Hi,
I just installed ThingWorx 10.0.0 and created a service that will create
After this, the service create a new RemoteThing and sets visibility to the Organization and adds Runtime Permissions (property read/write, service invoke, event invoke/subscribe) and Design Time Permissions (Read).
With the ApplicationKey and thing name I can now connect a CSDK application.
The application has three properties and on changing the status of the "isConnected" property, the Platform will run a service that will create these remote properties on the RemoteThing.
However, when running the CSDK I can see that the properties are connected but they fail to synchronise with the following error in the CSDK:
[ERROR] 2025-08-20 10:58:30,206: twSubscribedPropsMgr_PushPropertyInfoList: Error pushing properties for ON1111-2. Error: 1111.
[ERROR] 2025-08-20 10:58:30,206: twSubscribedPropsMgr_PushProperties: error pushing or persisting property list, code: 1111
This continues throughout any restart of the CSDK (where properties are no longer touched on the RemoteThing). Only when restarting ThingWorx, the properties will synchronise.
Why would this be blocked, but starts working after a ThingWorx restart?
There seems to be some kind of permission issue, because everything works just fine with an Administrator-ApplicationKey.
Thanks for your help,
Michael
Solved!

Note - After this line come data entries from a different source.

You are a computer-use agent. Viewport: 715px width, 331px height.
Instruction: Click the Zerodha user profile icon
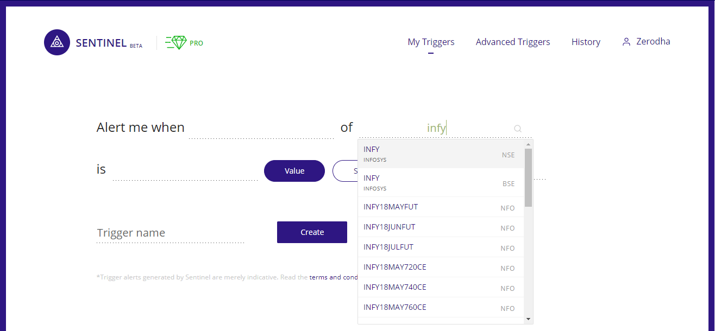626,42
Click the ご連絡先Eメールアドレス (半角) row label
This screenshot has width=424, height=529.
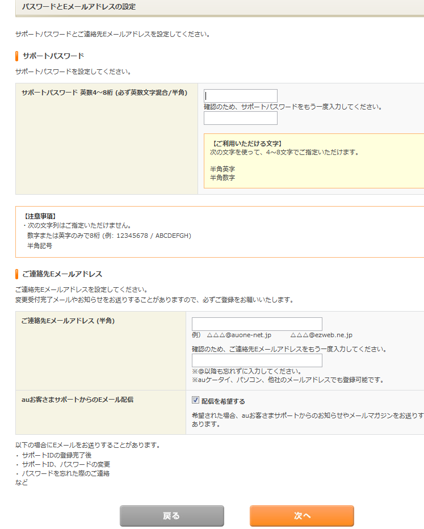click(x=68, y=321)
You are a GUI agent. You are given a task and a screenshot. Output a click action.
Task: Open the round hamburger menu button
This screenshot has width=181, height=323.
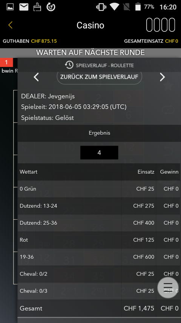(168, 287)
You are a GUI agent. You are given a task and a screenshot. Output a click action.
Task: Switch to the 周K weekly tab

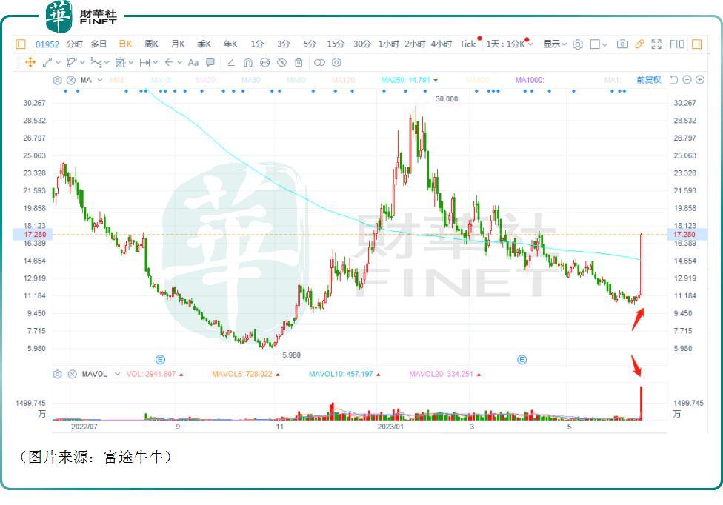(x=150, y=44)
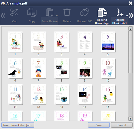
Task: Click the Delete trash can icon
Action: tap(67, 12)
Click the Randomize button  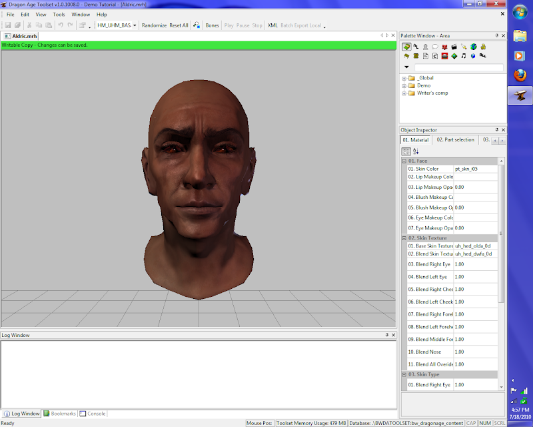tap(154, 25)
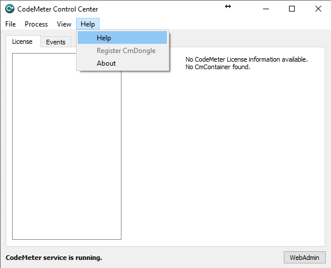Open the View menu
Screen dimensions: 331x268
click(x=64, y=24)
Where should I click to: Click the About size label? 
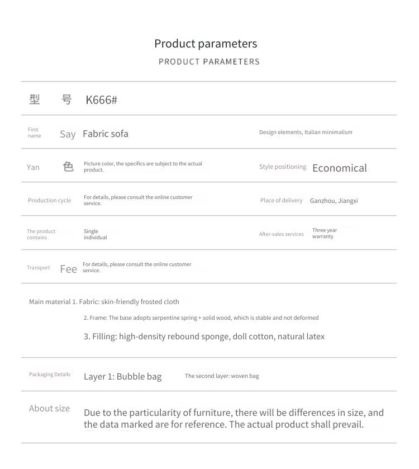(x=49, y=409)
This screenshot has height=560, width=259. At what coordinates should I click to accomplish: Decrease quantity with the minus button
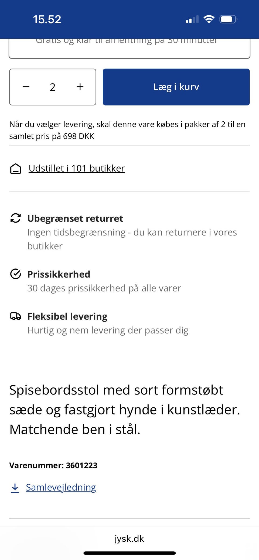click(26, 87)
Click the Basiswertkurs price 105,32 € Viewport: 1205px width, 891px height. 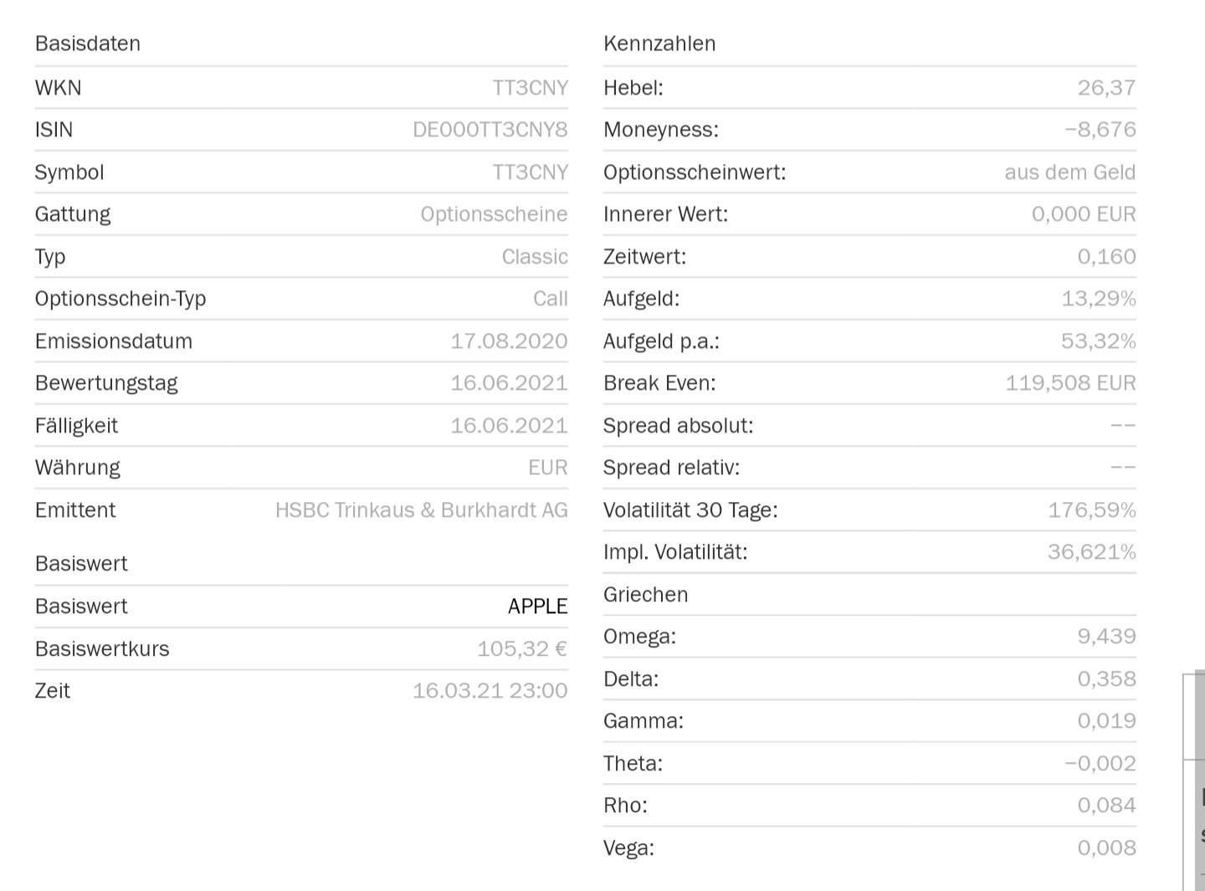(522, 649)
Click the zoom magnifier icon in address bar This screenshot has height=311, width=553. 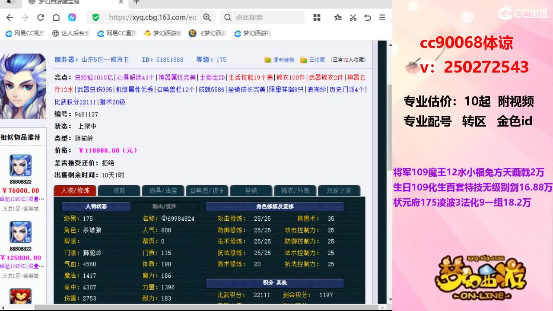pos(207,17)
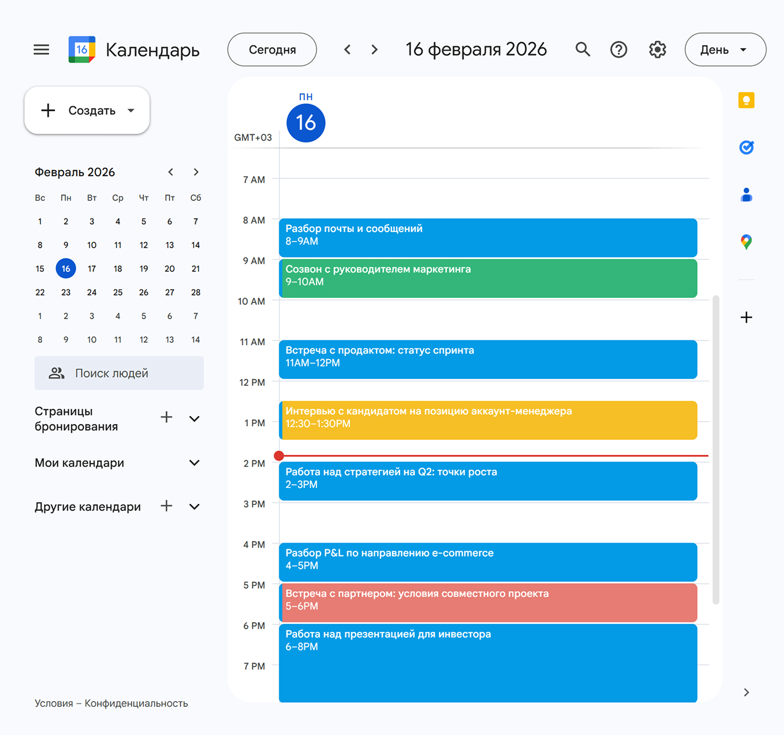784x735 pixels.
Task: Open Contacts in the side panel
Action: pos(746,195)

Go to Solution.
- deleted due to a temporary hiccup that made it work.
The issue still continues.
Thanks Constantine!
I somehow managed to make the original issue work.
You have a good point about ownership here.
For now I created a generic user (without password nor any other permissions) that owns all remote devices, and I kept the assigned permissions for the Things themselves. Before that, we had the owner set to whoever created the device, but that put unnecessary ownership questions to the original creators.
I've done a few security audits for ThingWorx apps, and concluded that things ownership is one of the worst-understood concepts, which is especially painful for the IoT projects, where everyone expects some degree of dynamic Things provisioning.
Once I was able to demonstrate a permission escalation that allowed me to obtain passwords for ActiveDirectory users just by compromising a single device, which was auto-provisioned and had its own unique AppKey. Crazy things can be (could have been?) done if you don't reset ownership on those things after calling CreateThing().
yes Owner is a security issue. and still no easy way to 'workaround' it. My idea was unfortunately archived
@Constantine yeah, I am trying to restrict everything as much as possible - but there are some issues that just don't work. That new user with no permissions and no visibility on anything can still see a lot of stuff (including some Subsystems and Resources) when calling the REST API /Thingworx/Server
I will probably report this via a Security case to PTC.
@nmutter maybe they picked up your idea
Resources["EntityServices"].CreateThingWithOwner()
where I can directly set the owner during creation.
It would be great though, if the Thing could be created directly with owner AND permissions. But I just call a second service to update the permissions after the creation.
Thanks. Yes, the service CreateThingWithOwner exists, but is only usable by Administrators (mentioned in the idea). Which is not what I wanted.
Yes, I wanted exactly what you mention as well: Create thing with custom owner and with permissions (added this permission issue as a comment in my ide).